3.6. Tax advice: We will not provide any tax advice. In addition, we shall not at any time be deemed to be under any duty to provide tax advice.

YOUR INFORMATION

4.1. Confidentiality and data protection: Subject to the following we will treat all information we hold about you as private and confidential, even when you are no longer a client. You agree, however, that we and other companies in our group may:

4.1.1. use your information to administer and operate your account and monitor and analyse its conduct, provide services to you, assess any credit limit or other credit decision (and the interest rate, fees and other charges to be applied to your account) and enable us to carry out statistical and other analysis;

4.1.2. disclose your information to other companies in our group; those who provide services to us or act as our agents; anyone to whom we transfer or propose to transfer any of our rights or duties under this Agreement; credit reference agencies or other organisations that help us and others make credit decisions and reduce the incidence of fraud or in the course of carrying out identity, fraud prevention or credit control checks; where we are required to do so by Applicable Regulations, there is a public duty to disclose or our interests require disclosure; at your request; or with your consent (and in the case of a joint account, we may disclose to any of you information obtained by us from any of you in relation to the account);

4.1.3. use your information, unless you have told us that you do not wish us to do so, to inform you (by post, telephone, email or other medium, using the contact details you have given us) about products and services offered by us, other companies in our group or selected third parties which we believe may be of interest to you; and

4.1.4. transfer your information to any country, including countries outside the European Economic Area which may not have strong data protection laws, for any of the purposes described in this clause.

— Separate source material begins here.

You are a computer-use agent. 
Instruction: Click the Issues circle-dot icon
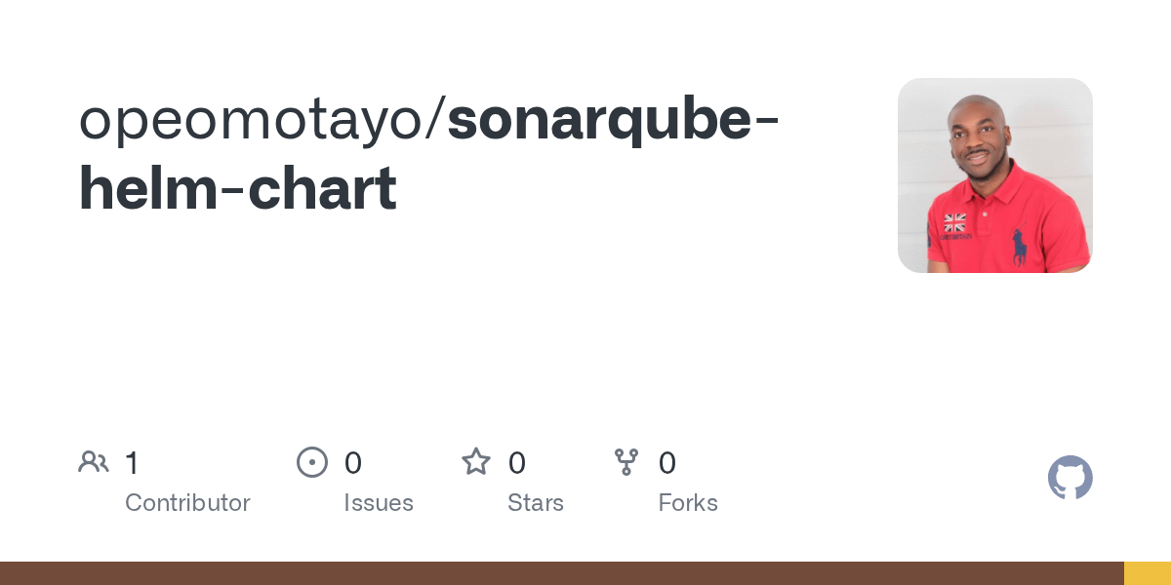tap(312, 462)
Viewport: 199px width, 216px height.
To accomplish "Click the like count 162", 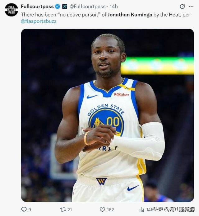I will tap(110, 210).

4.2. Your rights: You may have rights of access to some or all of the information we hold about you, to have inaccurate information corrected and to tell us that you do not wish to receive marketing information, under data protection law. If you wish to exercise any of these rights, please contact us in writing.

INSTRUCTIONS AND BASIS OF DEALING

5.1. Placing of instructions: You may give us instructions in writing (including fax), by email or other electronic means or orally (including by telephone), unless we tell you that instructions can only be given in a particular way. If you give instructions by telephone, your conversation may be recorded. If any instructions are received by us by telephone, computer or other medium we may ask you to confirm such instructions in writing. We shall be authorised to follow instructions notwithstanding your failure to confirm them in writing. Instructions for the simultaneous sale and purchase of a security financial instrument on behalf of the same beneficial owner may not be given under this Agreement. In this Agreement “instructions” and “orders” have the same meaning.

5.2. Authority: We shall be entitled to act for you upon instructions given or purporting to be given by you or any person authorised on your behalf without further enquiry as to the genuineness, authority or identity of the person giving or purporting to give such instructions.

5.3. Cancellation/withdrawal of instructions: We can only cancel your instructions if we have not acted upon those instructions. Instructions may only be withdrawn or amended by you with our consent.

5.4. Right not to accept orders: We may, but shall not be obliged to, accept instructions to enter into a Transaction. If we decline to enter into a proposed Transaction, we shall not be obliged to give a reason but we shall promptly notify you accordingly.

5.5. Control of orders prior to execution: We have the right (but no obligation) to set limits and/or parameters to control your ability to place orders at our absolute discretion. Such limits and/or parameters may be amended, increased, decreased, removed or added to by us at our absolute discretion and may include (without limitation): (i) controls over maximum order amounts and maximum order sizes; (ii) controls over our total exposure to you; (iii) controls over prices at which orders may be submitted (to include (without limitation) controls over orders which are at a price which differs greatly from the market price at the time the order is submitted to the order book); (iv) controls over the Electronic Services (to include (without limitation) any verification procedures to ensure that any particular order or orders has come from you); or (v) any other limits, parameters or controls which we may be required to implement in accordance with Applicable Regulations.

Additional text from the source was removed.